President Biden will headline the opening night of the Democratic National Convention on Monday with a valedictory speech that was supposed to have supercharged his final push for a second term but instead will serve as an opportunity to pass the torch to Vice President Kamala Harris.
Aides say he will use the speech to argue that Ms. Harris is the best person to carry on his legacy now that he is no longer in the race. Her candidacy as the party’s standard-bearer, he will argue, is the natural result of the choice he made four years ago to place her just a heartbeat away from the presidency.
That is not the case he expected to be making just over a month ago, before his stunning political demise following a debate performance in June that raised doubts about his age and vitality. Mr. Biden and his top aides, including Mike Donilon, his chief strategist, have spent the last several days reworking the speech for the new moment.
Mr. Biden will make only a brief appearance at the political celebration. His speech, which has a place of honor as the final one of the night, will begin just before 11 p.m. Eastern time. Around midnight, he and Jill Biden, the first lady, will fly to California for the start of a two-week vacation that will keep him out of the spotlight as Ms. Harris formally assumes her place as the new face of the Democratic Party.
The president will deliver his address to a convention hall filled with delegates who had been among his strongest supporters when he was a candidate. Organizers, who are decorating the hall with digital banners displaying common Bidenisms like “spread the faith,” expect an outpouring of affection for the 81-year-old president as he departs the stage.
But some are also bracing for potential disruptions among a few dozen uncommitted delegates who could use the speech as a moment to highlight their dissatisfaction with what they view as Mr. Biden’s lack of support for Palestinians in Gaza.
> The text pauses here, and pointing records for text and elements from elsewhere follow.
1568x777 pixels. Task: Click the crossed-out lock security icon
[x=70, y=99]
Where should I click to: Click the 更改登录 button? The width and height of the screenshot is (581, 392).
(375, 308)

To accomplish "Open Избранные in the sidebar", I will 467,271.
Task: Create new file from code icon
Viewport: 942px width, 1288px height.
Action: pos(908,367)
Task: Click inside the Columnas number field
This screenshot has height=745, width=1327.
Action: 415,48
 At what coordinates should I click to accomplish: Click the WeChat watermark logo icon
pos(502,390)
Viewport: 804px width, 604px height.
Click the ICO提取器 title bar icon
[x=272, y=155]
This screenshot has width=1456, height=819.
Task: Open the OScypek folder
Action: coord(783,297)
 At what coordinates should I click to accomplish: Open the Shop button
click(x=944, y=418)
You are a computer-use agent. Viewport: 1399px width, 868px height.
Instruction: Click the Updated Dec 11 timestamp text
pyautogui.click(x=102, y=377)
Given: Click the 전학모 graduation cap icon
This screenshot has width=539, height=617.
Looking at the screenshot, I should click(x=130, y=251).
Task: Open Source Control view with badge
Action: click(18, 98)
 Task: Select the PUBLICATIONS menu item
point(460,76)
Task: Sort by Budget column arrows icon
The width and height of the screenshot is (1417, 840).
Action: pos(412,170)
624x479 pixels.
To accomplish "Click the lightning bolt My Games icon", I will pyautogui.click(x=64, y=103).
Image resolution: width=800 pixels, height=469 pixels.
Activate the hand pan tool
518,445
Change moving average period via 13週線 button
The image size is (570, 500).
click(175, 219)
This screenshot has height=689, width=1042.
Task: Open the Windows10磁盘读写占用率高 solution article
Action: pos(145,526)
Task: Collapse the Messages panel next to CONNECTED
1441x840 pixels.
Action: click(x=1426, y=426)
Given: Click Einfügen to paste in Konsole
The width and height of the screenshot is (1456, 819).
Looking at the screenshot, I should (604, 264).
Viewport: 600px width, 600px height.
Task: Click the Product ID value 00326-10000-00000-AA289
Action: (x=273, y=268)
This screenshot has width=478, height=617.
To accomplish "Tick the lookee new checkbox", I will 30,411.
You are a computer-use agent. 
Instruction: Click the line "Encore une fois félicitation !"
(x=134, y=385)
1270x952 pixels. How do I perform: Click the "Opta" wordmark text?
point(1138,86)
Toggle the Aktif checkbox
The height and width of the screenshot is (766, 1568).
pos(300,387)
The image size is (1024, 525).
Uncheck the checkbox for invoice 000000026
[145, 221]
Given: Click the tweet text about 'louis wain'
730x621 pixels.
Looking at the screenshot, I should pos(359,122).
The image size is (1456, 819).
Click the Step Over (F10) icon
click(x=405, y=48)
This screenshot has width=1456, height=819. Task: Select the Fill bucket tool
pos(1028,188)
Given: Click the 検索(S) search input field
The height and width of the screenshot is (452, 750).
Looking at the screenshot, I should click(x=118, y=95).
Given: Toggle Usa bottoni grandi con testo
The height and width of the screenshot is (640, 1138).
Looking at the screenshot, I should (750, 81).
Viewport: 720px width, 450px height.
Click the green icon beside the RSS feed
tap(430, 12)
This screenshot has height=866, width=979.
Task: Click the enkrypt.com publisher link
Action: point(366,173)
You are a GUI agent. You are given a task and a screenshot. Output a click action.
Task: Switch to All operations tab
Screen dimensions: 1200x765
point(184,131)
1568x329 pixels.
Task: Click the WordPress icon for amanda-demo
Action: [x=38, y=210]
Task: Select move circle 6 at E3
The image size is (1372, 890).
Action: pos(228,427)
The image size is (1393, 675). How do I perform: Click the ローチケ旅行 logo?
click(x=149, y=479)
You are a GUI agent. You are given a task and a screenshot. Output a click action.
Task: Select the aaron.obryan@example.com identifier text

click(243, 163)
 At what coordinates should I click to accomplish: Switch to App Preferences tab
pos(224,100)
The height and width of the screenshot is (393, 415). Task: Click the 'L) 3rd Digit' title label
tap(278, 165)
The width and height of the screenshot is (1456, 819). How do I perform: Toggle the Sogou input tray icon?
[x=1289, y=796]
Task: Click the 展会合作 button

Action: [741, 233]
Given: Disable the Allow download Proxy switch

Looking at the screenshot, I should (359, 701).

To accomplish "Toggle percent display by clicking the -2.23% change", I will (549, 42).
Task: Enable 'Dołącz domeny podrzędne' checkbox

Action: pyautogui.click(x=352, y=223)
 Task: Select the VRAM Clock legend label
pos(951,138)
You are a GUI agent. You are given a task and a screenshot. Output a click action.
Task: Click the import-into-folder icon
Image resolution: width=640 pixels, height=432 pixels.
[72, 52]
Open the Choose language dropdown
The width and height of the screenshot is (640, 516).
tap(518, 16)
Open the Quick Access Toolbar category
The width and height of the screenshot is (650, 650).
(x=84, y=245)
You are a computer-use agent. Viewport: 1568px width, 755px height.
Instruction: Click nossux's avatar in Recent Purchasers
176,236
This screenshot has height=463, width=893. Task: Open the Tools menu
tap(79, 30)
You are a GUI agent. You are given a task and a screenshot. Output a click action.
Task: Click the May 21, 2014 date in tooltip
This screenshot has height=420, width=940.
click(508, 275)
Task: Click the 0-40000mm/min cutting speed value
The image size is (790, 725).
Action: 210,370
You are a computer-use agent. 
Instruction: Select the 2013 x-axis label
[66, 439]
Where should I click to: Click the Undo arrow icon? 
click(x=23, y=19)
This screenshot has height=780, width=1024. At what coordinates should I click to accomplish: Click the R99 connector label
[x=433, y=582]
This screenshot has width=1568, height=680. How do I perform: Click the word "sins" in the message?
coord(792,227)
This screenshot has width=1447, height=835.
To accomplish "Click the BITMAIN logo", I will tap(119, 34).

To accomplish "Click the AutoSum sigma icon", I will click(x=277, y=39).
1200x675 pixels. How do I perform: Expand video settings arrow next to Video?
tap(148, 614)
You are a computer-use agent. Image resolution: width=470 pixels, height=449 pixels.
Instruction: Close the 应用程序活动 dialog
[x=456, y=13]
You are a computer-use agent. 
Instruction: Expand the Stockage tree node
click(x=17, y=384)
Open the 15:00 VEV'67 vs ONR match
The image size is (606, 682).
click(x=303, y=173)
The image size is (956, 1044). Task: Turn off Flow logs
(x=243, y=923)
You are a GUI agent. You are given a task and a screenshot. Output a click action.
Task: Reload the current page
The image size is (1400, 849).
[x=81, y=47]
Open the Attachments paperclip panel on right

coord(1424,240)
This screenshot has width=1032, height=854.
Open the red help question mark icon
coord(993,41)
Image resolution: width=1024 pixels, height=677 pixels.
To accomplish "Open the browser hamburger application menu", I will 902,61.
Aides say parts of the speech will be a review of the accomplishments his administration made in nearly four years that he believes provide the foundation to argue for another four years of Democratic rule. Before dropping out of the race, Mr. Biden regularly claimed that historians said he had accomplished more of consequence than any president since Franklin D. Roosevelt.
Mr. Biden will remind voters of the pandemic that plunged the United States and the rest of the world into fear and economic chaos at the start of his term, and his efforts to return communities to normal. A large economic stimulus package and an embrace of vaccinations eventually pushed the virus into the background of the country’s consciousness.
He will focus on his domestic policy successes: low unemployment, millions of new jobs and legislation to protect the environment, repair crumbling infrastructure, lower the cost of some drugs and accelerate American investment in silicon chip manufacturing. He will also talk about his administration’s leadership abroad, including the efforts to counter Russian aggression against Ukraine.
But the president is also expected by aides to focus on the stakes of the 2024 election and what he sees as the existential danger if voters choose to return former President Donald J. Trump to the Oval Office.
Mr. Biden has long said he was motivated to run in 2020 by the threat that he believed Mr. Trump posed to basic democratic norms. In his speech, according to aides, he will argue that if voters elect Ms. Harris, it will mean that “democracy is preserved.”
The president’s address at the convention will be a bittersweet moment for him. Because of the pandemic in 2020, Mr. Biden’s convention was mostly held virtually, depriving him of the balloon-drop moment that he had sought several times during his life.
But this week’s convention — now built around Ms. Harris instead — will be a demonstration of the campaign machine that he assembled over the past year, and largely handed over to the vice president when he backed out of the race and endorsed her.